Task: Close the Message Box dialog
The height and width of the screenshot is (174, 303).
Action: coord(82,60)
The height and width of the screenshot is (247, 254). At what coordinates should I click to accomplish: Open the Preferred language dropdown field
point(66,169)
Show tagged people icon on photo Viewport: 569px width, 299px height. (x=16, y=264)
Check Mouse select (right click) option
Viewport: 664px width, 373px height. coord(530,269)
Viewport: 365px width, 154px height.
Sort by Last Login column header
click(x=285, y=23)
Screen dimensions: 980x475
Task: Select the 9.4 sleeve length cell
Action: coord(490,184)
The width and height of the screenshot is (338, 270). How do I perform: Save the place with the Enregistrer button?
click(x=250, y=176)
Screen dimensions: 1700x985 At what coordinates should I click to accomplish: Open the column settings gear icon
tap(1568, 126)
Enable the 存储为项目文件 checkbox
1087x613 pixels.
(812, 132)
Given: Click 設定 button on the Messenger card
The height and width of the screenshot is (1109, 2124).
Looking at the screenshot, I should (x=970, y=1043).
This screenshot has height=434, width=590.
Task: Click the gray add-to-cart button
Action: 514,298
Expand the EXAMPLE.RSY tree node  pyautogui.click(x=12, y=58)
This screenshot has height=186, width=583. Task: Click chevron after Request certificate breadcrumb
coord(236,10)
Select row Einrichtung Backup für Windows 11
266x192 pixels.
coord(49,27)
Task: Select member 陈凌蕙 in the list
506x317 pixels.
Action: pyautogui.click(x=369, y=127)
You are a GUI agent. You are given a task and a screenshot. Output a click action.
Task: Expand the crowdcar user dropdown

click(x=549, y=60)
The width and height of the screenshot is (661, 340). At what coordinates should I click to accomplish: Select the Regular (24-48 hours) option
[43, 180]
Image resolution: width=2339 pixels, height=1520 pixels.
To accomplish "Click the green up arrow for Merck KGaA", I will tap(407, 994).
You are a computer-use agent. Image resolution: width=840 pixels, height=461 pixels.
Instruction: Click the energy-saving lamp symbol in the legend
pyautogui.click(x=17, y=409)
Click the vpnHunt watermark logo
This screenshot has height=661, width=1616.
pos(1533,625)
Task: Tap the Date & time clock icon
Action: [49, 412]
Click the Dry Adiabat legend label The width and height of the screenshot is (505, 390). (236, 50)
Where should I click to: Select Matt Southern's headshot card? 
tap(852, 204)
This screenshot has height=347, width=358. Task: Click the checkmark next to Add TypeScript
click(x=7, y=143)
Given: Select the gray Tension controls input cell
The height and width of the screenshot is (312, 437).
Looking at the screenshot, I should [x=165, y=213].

= = = =

Directions for this task -> Gather every line of the data above that contains the string "resolution". Case matters.

Exercise solution ->
Image resolution: width=2339 pixels, height=1520 pixels.
You are a computer-use agent. Image resolution: width=840 pixels, height=461 pixels.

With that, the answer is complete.